[Records to process — start]

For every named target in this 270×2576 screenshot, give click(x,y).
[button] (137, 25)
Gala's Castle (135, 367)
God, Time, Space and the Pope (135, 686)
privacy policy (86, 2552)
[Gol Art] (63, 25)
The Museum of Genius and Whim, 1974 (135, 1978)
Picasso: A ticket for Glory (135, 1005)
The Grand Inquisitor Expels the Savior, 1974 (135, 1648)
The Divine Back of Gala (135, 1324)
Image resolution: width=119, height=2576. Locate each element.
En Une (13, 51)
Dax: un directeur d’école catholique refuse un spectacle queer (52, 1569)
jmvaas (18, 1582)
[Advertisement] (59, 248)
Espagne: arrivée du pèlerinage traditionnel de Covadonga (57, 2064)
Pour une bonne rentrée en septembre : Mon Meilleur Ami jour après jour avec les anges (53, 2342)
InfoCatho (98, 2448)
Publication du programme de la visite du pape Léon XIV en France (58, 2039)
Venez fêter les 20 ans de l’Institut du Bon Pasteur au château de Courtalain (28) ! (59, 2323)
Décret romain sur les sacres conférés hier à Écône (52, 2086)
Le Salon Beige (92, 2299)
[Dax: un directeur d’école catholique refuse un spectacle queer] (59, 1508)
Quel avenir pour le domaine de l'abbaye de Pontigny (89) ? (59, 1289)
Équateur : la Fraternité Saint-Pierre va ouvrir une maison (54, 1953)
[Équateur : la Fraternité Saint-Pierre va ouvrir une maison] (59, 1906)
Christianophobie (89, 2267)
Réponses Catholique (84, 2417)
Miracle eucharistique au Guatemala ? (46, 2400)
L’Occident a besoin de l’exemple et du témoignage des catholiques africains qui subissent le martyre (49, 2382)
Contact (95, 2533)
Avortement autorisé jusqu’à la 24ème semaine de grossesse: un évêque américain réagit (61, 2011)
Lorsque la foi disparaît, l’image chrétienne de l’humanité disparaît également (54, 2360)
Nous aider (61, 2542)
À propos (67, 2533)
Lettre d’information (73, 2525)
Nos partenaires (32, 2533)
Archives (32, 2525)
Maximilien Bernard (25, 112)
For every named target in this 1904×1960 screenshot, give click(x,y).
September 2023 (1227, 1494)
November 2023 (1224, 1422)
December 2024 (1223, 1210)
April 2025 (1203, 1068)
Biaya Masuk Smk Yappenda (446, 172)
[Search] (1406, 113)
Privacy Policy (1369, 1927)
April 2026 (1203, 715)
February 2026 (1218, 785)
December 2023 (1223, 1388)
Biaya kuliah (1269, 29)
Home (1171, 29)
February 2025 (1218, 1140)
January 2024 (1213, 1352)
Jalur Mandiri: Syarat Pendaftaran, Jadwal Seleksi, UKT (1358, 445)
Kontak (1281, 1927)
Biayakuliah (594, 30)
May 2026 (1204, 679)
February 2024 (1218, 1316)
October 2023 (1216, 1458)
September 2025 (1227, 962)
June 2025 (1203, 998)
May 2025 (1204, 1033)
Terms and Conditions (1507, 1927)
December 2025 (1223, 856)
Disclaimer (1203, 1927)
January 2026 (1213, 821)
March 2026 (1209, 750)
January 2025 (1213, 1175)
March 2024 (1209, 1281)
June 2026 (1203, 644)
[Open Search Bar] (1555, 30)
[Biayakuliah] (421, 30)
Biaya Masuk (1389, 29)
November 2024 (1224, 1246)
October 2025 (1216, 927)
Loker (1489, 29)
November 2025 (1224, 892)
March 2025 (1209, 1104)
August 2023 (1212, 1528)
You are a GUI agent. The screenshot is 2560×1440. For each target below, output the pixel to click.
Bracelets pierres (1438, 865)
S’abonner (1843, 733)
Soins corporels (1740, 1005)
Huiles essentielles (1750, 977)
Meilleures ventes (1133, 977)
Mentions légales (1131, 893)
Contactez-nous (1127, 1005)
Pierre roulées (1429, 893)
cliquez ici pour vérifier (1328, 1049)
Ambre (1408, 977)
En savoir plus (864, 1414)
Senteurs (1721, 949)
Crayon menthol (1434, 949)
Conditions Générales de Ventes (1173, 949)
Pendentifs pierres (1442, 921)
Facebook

[Records to process — finish]

> **Assigned task**
Go through the records line by line and give the number of lines with the string "November" in them, stating nothing else.

> **Task result**
3